__Exercise instructions__: Pictures excluded, retype the lines from the one containing "Screen dimensions: 1568x398" through the last line of the data below, both included.

*** Data for this exercise Section Begins ***

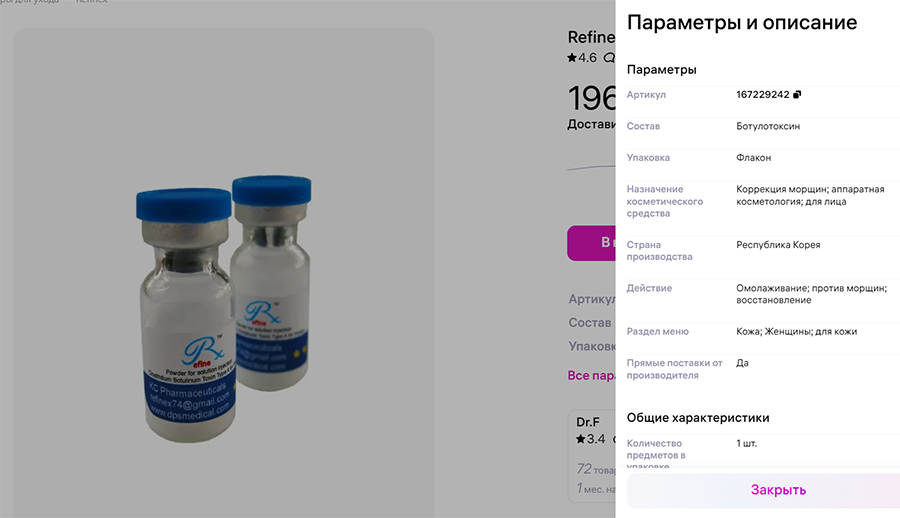This screenshot has width=900, height=518.
Task: Open reviews via speech bubble icon
Action: 609,57
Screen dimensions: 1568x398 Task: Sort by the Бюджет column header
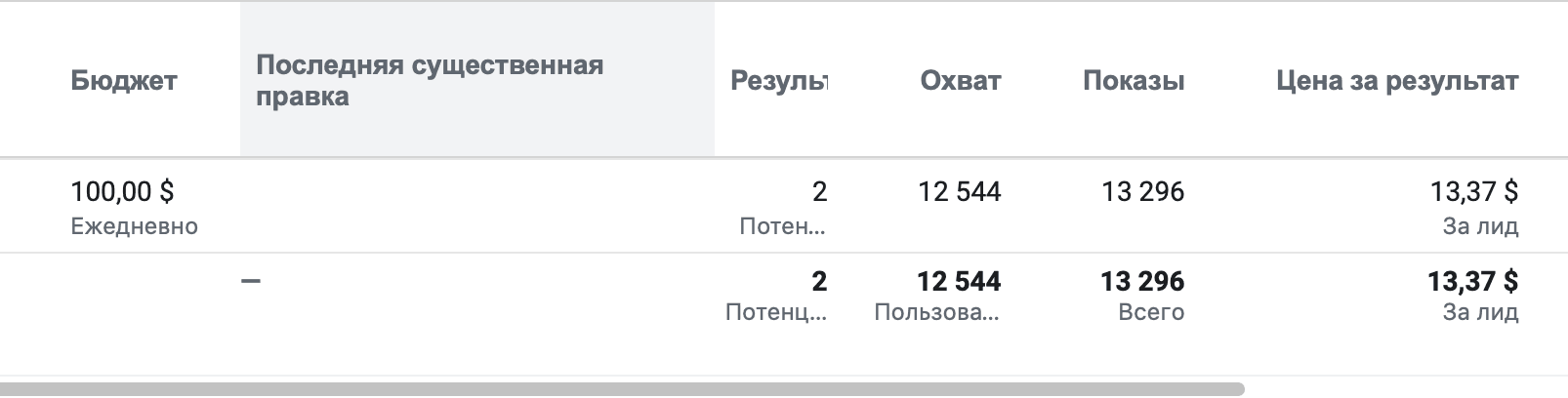point(124,80)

*** Data for this exercise Section Ends ***

__Output of the exercise__:
Screen dimensions: 1568x398 Task: Sort by the Бюджет column header
point(124,80)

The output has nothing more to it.